**Goal of the exercise:**
Extend the forum thread below about translating "To be is to do" into Greek, picking up right after its last line.

**Document text:**

# To be is to Do



## brazil_ana

Geia sou!

It is very simple, but I'd appreciate your help translating these two phrases:

To be is to do.
God shall bring me justice.

Efcharistó,


----------



## Tetina

Hi Ana.



> To be is to do.


I'll pass this because I guess you want an exact translation of this quote by Socrates and I haven't heard of it.



> God shall bring me justice.


If this isn't another quotation I would translated like this: "O Theos tha me dikeosi"= ο Θεός θα με δικαιώσει.


----------



## brazil_ana

Exactly Tetina, that's Socrate's quote...
Thanks for the other!


----------



## wonderment

brazil_ana said:


> Exactly Tetina, that's Socrate's quote...



Are you sure?  

To do is to be.  --Socrates
To be is to do.  --Sartre
Do-be-do-be-do.  -–Sinatra

 Just a cute wordplay in English—I really don’t think it means anything.


----------



## Tetina

wonderment said:


> Are you sure?
> 
> 
> 
> 
> To do is to be. --Socrates
> To be is to do. --Sartre
> 
> 
> 
> 
> I found the opposite.
> Anyway, can't help in either
Click to expand...


----------



## brazil_ana

Either way, I still would like to know how to say it in English...!
And the 'Do-be-do-be-do' too... lol


----------



## wonderment

brazil_ana said:


> Either way, I still would like to know how to say it in English...!
> And the 'Do-be-do-be-do' too... lol



It’s already in English   ah, word games don’t translate well, if at all, from one language to another. But just to amuse you, in ancient Greek:

το εἶναι πράττειν ἐστί
το πράττειν εἶναι ἐστί
δου βί δου βί δου  D where’s balgior when we need him?)

**Supplied material:**
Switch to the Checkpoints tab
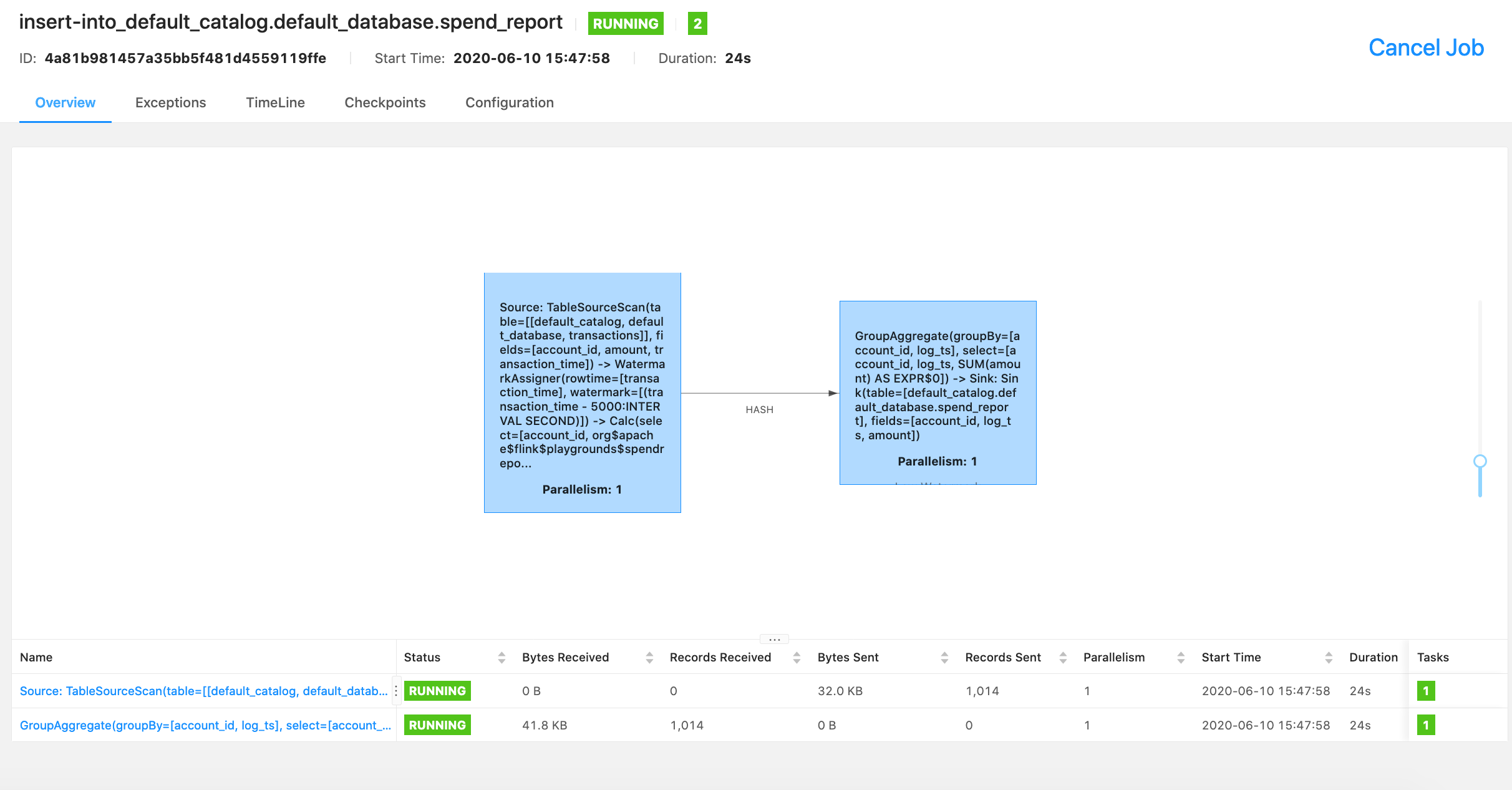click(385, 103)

==

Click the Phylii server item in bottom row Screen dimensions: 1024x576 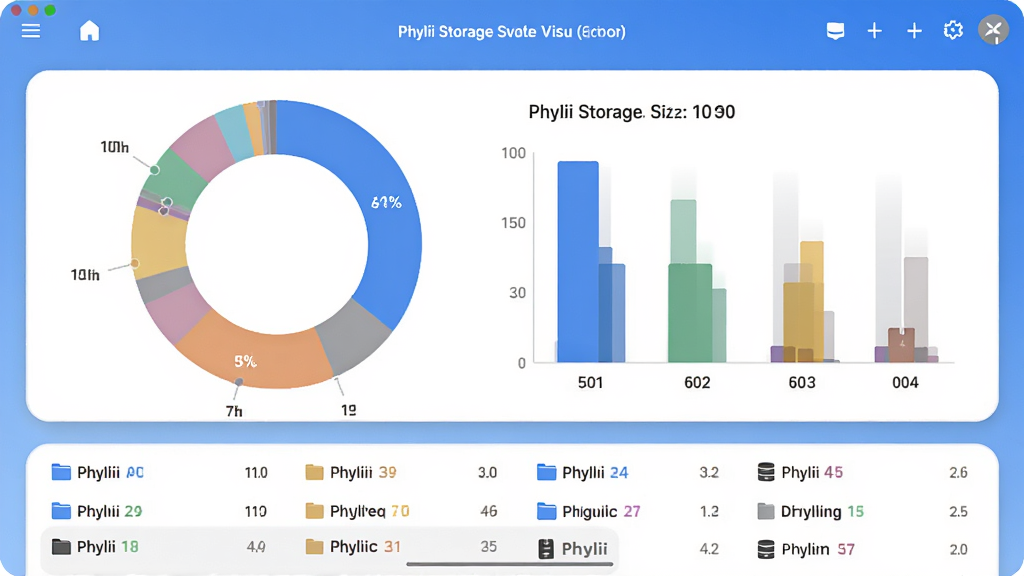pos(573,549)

**Task result:**
For the modern Greek version, I pass this back to Tetina or anyone who's game...



Tetina said:


> To do is to be. --Socrates
> To be is to do. --Sartre
> 
> I found the opposite



oh, I’ve seen it too—it’s what happens with popular transmission of things that people make up and you can’t fact-check, you end up with all these variants.


----------



## balgior

wonderment said:


> δου βί δου βί δου  D where’s balgior when we need him?)



Με φώναξε κανείς; 
Βλέπω το διασκεδάζουμε Karen, έτσι; 

Hello from me, then!

When I saw this post I thought this must be another version of "... άρα υπάρχω" in modern Greek. Many improvised variations of Descartes' (Καρτέσιος... ) "σκέφτομαι άρα υπάρχω" are being used in modern Greek... (Καταναλώνω, άρα υπάρχω... Καταστρέφω, άρα υπάρχω... *Πράττω*, άρα υπάρχω...). This was my guess, as I've never heard of a common modern Greek version of "to be is to do". However, as Tetina said, I thought you were probably looking for the exact words of Socrates.


----------



## wonderment

brazil_ana said:


> He wonderment, are you a translator?
> Just wondering...!



Hi Anna,   Oh, I haven’t that kind of fluency in another language, like balgior with English. 



balgior said:


> Με φώναξε κανείς;
> Βλέπω το διασκεδάζουμε Karen, έτσι;



Touché!  And about Descartes, you forgot: φλυαρώ άρα υπάρχω  (I chat, therefore I am...)  Tattoo? 

Anyway, I’m pretty sure neither Socrates nor any of those guys ever said any of those things. Anna, do you just want a straight translation into modern Greek? I’m curious myself because of the infinitives.


----------



## Kevman

wonderment: I think I may be able to address your infinitive, er, wonderment, but as usual we'll probably want to wait for some confirmation of my translations from the natives.

This would be an instance where the translation is potentially more complicated than simply using the subjunctive (although, even though the verbs don't seem to be 'subjugated' by any others, you could probably argue that they still denote a kind of hypotheticality [there! I made up a new _English_ word this time!], and so are semantically subjunctive).

At any rate, I think the subjunctive works okay here, too:
Να υπάρχει είναι να κάνει.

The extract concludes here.